- Цитируемый текст:
===
# Форум для размышляющих > Моя проблема >  Полное одиночество

## Саша Новак

Привет всем, кто читает это. Я совсем один. Не в метафизическом смысле, хотя и он тут есть, а в прямом.
У меня никого нет. Ни друзей, ни знакомых, даже по интернету я ни с кем не общаюсь уже много лет.
Многие люди говорят о том, что они одиноки. Я их  понимаю, но они не знают, что такое одиночество физическое. Самое дно. Никакого шанса.
В силу своих психических заболеваний я не могу ни с кем познакомиться, общаться. Это страшно, а даже если удастся, всегда приводит к разочарованию.
У меня был лучший друг, мы с ним общались 7 лет, дольше, чем с кем бы то ни было. Он был единственным близким человеком, смыслом моего существования. Два дня назад он сказал, что уезжает в другой город навсегда, дал понять, что общаться мы больше не будем.
Теперь нет смысла ни в чем. Все, что я делал, было для него и ради него. Одежда, чтение книг, ЗОЖ, мечты. За каждой моей мыслью стоял его образ. Теперь все не имеет смысла.
И радоваться не хочется, как раньше. Теперь сама радость кажется какой-то бесцветной, она не стоит никаких усилий.
===
- Цель упражнения:
Перескажите, пожалуйста, короче абзац поста об одиночестве, начинающийся словами «У меня был лучший друг», сохранив его главные факты.

- Выдержка из данных:
===
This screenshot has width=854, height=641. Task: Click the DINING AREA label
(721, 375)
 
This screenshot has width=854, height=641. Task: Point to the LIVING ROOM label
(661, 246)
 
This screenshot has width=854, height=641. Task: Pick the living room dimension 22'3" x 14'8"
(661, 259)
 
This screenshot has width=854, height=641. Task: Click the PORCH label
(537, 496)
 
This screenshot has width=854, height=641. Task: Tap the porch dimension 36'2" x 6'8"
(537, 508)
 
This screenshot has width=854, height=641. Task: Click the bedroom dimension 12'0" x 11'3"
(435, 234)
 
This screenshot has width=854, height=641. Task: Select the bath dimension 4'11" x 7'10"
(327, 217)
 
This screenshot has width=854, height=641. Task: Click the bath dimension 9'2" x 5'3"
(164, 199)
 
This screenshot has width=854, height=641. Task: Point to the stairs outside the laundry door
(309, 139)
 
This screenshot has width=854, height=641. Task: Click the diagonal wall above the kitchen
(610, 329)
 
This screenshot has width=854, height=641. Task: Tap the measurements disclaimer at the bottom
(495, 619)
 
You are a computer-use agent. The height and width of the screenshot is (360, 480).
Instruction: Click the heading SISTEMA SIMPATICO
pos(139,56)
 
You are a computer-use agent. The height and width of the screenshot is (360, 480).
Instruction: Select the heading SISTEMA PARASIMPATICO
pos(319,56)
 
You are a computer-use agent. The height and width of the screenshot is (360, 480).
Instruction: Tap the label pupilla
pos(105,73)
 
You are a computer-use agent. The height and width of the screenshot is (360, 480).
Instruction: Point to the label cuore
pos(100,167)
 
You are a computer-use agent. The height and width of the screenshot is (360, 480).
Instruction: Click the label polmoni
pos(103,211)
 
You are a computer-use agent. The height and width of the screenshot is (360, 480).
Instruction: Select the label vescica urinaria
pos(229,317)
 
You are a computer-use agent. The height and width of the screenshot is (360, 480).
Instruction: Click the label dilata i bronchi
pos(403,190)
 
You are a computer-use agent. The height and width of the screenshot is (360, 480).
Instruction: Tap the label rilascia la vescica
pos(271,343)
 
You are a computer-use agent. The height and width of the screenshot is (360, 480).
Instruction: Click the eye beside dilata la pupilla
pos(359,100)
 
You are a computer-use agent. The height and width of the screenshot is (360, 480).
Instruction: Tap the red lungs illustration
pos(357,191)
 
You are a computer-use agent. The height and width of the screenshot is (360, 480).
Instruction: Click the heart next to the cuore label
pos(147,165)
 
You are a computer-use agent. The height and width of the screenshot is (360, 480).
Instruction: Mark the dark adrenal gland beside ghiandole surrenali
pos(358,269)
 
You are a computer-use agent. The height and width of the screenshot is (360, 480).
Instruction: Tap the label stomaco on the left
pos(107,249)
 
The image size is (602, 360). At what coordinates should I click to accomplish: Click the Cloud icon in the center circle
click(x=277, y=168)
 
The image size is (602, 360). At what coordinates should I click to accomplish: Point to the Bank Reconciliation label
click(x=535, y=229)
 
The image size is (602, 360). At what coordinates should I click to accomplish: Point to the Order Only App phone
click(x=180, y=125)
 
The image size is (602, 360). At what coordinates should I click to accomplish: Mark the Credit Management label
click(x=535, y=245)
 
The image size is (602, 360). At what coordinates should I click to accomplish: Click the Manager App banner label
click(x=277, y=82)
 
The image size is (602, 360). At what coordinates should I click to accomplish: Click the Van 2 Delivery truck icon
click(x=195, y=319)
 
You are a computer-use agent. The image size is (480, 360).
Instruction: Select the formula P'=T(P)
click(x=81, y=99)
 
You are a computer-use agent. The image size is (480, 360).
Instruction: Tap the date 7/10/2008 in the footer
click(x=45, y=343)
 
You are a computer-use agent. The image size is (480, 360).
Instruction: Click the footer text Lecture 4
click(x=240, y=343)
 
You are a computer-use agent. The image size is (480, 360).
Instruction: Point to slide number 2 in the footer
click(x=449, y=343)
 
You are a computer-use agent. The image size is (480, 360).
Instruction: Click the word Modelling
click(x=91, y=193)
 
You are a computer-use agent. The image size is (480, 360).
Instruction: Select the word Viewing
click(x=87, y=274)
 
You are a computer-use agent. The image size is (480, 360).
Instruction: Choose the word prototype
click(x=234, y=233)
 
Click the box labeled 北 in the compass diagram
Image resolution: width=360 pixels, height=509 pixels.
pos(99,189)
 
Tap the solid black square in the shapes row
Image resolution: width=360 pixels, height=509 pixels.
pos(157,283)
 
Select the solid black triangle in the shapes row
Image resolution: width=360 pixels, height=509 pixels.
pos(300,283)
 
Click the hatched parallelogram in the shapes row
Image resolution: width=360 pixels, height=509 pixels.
===
- Результат ниже:
Лучший друг был единственным близким человеком и смыслом существования; общение с ним длилось 7 лет, дольше, чем с кем-либо. Два дня назад он сообщил, что навсегда уезжает в другой город, и дал понять, что общаться они больше не будут.